• [Work item] Transcribe the records below exactly as written, from the opening line through the line that contains "Task: Click the Views".

****************************************

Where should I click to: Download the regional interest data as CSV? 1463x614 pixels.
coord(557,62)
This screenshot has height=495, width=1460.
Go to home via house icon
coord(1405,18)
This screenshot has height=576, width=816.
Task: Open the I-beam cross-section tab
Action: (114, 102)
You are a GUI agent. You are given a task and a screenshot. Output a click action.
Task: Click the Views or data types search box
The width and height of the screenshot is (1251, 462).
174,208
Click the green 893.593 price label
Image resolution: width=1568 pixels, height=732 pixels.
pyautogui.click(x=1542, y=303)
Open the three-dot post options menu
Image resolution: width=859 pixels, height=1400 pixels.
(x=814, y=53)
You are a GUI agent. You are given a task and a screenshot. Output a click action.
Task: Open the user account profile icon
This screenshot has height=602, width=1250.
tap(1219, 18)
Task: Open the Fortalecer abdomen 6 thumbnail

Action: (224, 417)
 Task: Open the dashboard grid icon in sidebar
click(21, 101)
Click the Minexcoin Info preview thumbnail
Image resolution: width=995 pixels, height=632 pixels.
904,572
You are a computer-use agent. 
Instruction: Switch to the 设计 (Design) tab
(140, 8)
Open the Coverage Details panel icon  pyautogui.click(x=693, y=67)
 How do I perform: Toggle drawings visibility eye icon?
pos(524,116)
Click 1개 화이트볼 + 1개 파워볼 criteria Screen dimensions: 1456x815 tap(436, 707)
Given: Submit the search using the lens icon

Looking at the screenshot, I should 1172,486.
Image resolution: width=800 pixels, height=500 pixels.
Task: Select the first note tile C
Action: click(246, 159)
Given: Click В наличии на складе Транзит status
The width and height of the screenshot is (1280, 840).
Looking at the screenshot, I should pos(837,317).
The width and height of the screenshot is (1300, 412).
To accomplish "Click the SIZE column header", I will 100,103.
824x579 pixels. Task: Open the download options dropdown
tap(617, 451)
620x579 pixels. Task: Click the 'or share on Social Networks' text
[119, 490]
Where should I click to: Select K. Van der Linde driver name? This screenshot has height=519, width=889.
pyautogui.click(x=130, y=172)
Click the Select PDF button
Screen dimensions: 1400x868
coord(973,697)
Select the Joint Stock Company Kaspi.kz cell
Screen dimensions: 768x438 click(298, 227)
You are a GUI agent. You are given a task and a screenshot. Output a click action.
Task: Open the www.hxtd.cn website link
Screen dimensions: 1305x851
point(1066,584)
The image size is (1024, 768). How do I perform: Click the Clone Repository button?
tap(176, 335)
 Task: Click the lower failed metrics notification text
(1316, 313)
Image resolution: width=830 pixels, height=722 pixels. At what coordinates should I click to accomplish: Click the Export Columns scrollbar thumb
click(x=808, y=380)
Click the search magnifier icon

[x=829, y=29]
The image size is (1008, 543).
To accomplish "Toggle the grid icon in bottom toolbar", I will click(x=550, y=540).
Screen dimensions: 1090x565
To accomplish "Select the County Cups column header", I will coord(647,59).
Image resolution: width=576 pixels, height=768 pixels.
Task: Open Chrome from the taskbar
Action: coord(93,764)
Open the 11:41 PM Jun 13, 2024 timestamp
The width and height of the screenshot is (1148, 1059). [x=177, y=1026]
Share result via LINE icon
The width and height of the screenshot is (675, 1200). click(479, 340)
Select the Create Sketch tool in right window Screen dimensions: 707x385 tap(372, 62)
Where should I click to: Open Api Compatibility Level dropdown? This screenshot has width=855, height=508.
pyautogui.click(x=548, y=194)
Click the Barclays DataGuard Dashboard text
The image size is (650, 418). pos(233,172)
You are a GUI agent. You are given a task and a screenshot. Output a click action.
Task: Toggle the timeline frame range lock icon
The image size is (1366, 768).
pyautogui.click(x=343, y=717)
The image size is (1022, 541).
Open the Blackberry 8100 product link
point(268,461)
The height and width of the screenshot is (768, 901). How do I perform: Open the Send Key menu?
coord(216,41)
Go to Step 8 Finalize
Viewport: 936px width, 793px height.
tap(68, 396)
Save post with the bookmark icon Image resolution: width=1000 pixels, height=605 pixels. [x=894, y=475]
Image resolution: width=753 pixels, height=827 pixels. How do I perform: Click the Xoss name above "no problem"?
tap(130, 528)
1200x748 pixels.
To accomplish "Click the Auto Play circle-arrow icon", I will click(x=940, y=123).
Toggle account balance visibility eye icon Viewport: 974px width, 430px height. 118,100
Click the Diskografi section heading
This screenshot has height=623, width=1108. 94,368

****************************************

• [Result of the task]
Where should I click to: Download the regional interest data as CSV? 1463x614 pixels.
coord(557,62)
This screenshot has height=495, width=1460.
Go to home via house icon
coord(1405,18)
This screenshot has height=576, width=816.
Task: Open the I-beam cross-section tab
Action: (114, 102)
You are a GUI agent. You are given a task and a screenshot. Output a click action.
Task: Click the Views or data types search box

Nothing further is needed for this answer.